• PROBLEM STATEMENT: Rewrite the records from the line containing "Open the search magnifier icon" through the line containing "pyautogui.click(x=393, y=1091)" as a two-column CSV headed instruction and action. Give one row per record, with its text and its answer each in a single quoted field and line breaks replaced by spaces.

------------------------------------

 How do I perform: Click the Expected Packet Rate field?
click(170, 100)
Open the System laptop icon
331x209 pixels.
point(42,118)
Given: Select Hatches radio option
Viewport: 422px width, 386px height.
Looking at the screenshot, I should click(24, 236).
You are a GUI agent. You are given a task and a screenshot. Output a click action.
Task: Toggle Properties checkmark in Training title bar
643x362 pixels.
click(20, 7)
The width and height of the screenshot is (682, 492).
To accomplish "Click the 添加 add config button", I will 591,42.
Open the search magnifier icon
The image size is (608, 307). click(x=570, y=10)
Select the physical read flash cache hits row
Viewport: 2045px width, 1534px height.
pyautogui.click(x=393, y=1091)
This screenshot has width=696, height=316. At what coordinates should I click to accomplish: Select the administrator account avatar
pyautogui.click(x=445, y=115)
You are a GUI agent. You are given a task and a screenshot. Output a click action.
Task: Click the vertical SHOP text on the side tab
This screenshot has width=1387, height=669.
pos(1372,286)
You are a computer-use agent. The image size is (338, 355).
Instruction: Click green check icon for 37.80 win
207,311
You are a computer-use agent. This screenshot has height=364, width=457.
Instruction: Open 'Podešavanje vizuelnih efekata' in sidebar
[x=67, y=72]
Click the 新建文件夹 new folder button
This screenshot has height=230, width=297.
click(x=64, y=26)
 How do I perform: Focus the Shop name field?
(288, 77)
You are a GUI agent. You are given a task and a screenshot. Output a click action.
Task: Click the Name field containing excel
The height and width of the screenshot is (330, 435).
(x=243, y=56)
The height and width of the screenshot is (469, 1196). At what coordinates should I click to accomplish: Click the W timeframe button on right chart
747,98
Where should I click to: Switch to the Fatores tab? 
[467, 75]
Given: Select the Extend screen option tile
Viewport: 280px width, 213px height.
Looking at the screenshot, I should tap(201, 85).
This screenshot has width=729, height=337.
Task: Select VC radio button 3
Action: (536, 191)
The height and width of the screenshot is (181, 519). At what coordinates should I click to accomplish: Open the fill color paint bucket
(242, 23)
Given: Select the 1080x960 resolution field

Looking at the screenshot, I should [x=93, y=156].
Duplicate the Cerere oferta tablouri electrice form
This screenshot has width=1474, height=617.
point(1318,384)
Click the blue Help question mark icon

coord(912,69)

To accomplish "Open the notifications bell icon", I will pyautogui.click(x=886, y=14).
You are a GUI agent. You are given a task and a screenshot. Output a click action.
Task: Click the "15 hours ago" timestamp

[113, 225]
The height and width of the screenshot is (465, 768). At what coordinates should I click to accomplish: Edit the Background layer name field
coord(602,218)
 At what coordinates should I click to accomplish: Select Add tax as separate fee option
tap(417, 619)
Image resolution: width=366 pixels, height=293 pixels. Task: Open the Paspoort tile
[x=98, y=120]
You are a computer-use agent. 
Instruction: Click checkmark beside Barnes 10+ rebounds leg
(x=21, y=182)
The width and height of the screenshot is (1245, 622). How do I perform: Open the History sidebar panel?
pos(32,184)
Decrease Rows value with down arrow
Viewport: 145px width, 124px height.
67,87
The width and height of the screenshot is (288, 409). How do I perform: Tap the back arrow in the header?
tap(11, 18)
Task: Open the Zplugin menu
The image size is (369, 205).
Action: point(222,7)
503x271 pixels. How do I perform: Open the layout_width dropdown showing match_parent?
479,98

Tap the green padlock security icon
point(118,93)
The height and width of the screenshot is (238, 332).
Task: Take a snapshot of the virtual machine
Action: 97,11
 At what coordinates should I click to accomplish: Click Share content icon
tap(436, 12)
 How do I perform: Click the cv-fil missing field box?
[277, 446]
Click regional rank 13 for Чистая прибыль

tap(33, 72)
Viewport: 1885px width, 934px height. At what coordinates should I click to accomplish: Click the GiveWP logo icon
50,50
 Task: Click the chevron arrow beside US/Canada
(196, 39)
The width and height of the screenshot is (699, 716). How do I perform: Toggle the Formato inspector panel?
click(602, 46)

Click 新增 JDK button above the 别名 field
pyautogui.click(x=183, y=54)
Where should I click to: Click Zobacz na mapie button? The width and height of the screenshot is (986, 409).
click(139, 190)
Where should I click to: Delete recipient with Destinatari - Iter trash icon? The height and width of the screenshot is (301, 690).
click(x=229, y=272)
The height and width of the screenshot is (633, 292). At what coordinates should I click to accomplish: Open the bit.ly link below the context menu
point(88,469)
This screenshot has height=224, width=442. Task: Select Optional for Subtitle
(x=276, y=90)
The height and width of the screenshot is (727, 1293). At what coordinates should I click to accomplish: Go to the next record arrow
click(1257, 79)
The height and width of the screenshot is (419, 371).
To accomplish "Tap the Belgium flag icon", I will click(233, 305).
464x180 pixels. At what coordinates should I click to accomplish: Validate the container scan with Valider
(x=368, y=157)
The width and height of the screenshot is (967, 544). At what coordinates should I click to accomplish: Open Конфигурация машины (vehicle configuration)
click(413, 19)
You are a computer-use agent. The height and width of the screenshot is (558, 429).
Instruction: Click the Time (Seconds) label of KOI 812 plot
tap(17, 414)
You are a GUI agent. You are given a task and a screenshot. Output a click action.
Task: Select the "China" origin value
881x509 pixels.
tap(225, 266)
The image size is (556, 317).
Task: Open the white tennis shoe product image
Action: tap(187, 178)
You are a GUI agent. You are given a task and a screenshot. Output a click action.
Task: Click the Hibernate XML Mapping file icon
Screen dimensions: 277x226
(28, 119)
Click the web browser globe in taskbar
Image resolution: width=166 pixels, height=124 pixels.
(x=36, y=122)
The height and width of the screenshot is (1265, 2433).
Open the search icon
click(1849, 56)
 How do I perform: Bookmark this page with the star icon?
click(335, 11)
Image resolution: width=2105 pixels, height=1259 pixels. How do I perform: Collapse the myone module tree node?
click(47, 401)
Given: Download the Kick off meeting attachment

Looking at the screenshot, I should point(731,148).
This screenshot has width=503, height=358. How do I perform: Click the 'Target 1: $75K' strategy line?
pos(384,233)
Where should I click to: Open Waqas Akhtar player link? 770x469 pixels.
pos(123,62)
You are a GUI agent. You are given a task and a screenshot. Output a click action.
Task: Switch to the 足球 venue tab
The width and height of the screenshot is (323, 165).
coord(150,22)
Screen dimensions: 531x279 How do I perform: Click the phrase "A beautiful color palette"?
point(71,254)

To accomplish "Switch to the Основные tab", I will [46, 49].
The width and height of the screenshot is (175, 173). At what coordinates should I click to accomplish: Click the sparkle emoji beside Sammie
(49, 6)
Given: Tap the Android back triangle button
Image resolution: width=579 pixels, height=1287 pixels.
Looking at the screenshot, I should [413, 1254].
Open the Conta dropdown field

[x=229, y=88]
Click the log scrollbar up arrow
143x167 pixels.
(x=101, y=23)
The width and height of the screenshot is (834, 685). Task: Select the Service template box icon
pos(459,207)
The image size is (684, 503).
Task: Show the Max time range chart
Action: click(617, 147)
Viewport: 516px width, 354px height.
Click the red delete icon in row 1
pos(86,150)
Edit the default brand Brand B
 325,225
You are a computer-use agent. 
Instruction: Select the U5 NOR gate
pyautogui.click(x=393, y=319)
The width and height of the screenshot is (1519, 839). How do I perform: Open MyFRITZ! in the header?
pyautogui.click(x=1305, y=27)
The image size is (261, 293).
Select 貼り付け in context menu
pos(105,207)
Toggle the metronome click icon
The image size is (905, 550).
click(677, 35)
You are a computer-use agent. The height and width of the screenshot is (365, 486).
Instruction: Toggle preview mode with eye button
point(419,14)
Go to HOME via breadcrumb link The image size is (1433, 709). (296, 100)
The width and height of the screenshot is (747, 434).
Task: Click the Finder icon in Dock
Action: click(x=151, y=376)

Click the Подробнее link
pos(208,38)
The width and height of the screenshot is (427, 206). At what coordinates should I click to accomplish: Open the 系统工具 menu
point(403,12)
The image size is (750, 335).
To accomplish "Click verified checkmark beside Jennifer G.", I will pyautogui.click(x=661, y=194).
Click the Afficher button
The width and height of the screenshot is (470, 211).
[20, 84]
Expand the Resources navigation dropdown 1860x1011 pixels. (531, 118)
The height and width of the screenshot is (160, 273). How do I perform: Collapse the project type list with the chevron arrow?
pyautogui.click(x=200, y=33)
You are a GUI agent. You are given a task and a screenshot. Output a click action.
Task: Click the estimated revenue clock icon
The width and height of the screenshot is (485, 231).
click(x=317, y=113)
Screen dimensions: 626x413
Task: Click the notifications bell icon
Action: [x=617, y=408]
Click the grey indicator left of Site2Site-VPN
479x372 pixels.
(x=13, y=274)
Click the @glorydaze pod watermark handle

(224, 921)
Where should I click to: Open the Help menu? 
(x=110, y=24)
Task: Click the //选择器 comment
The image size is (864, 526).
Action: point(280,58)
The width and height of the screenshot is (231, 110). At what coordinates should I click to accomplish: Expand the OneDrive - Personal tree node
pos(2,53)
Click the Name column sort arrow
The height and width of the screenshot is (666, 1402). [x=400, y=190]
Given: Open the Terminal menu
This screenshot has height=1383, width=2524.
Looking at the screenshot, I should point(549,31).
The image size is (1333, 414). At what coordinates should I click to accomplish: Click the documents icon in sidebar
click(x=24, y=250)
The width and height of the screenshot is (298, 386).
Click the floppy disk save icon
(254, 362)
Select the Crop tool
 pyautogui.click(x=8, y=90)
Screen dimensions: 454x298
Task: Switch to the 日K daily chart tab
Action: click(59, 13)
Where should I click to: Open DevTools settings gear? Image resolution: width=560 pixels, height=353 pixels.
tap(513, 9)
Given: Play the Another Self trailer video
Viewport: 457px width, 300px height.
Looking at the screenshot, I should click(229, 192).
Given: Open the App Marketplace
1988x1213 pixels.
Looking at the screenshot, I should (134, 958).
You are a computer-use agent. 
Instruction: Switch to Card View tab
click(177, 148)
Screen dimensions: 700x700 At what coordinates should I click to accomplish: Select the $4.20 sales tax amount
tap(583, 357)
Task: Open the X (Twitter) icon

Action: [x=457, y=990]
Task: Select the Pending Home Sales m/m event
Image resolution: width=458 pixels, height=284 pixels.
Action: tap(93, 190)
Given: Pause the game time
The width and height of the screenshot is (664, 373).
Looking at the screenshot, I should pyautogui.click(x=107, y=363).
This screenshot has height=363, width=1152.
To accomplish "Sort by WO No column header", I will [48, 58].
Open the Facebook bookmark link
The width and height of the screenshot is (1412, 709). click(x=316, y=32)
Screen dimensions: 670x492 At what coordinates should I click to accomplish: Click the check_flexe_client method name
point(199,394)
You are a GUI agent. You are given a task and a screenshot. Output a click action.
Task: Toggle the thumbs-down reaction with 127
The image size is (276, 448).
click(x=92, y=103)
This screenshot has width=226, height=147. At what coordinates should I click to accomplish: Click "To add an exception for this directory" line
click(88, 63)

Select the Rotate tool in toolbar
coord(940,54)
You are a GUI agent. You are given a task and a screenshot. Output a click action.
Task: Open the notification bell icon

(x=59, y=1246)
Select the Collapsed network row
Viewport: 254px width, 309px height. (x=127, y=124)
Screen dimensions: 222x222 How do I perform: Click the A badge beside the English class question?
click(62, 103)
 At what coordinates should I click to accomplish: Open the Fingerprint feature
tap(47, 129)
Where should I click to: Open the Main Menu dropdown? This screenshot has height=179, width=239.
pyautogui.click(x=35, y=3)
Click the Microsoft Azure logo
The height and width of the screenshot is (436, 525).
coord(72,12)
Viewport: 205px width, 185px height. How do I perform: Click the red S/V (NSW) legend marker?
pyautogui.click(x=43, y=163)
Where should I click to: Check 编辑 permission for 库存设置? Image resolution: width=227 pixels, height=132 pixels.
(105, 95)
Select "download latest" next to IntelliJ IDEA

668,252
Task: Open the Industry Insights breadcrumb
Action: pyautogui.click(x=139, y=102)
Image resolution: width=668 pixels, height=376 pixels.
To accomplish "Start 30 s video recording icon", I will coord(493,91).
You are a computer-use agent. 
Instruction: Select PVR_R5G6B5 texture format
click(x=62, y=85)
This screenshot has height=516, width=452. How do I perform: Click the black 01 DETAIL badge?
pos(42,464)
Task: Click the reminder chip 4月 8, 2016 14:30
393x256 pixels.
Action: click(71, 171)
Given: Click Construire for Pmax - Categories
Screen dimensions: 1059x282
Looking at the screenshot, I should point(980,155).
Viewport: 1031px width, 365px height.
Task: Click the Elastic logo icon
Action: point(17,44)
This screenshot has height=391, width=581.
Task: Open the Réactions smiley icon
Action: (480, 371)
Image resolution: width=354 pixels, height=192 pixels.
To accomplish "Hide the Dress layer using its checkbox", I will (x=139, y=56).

------------------------------------

• PROBLEM SOLUTION:
instruction,action
"Open the search magnifier icon","The image size is (608, 307). click(x=570, y=10)"
"Select the physical read flash cache hits row Viewport: 2045px width, 1534px height.","pyautogui.click(x=393, y=1091)"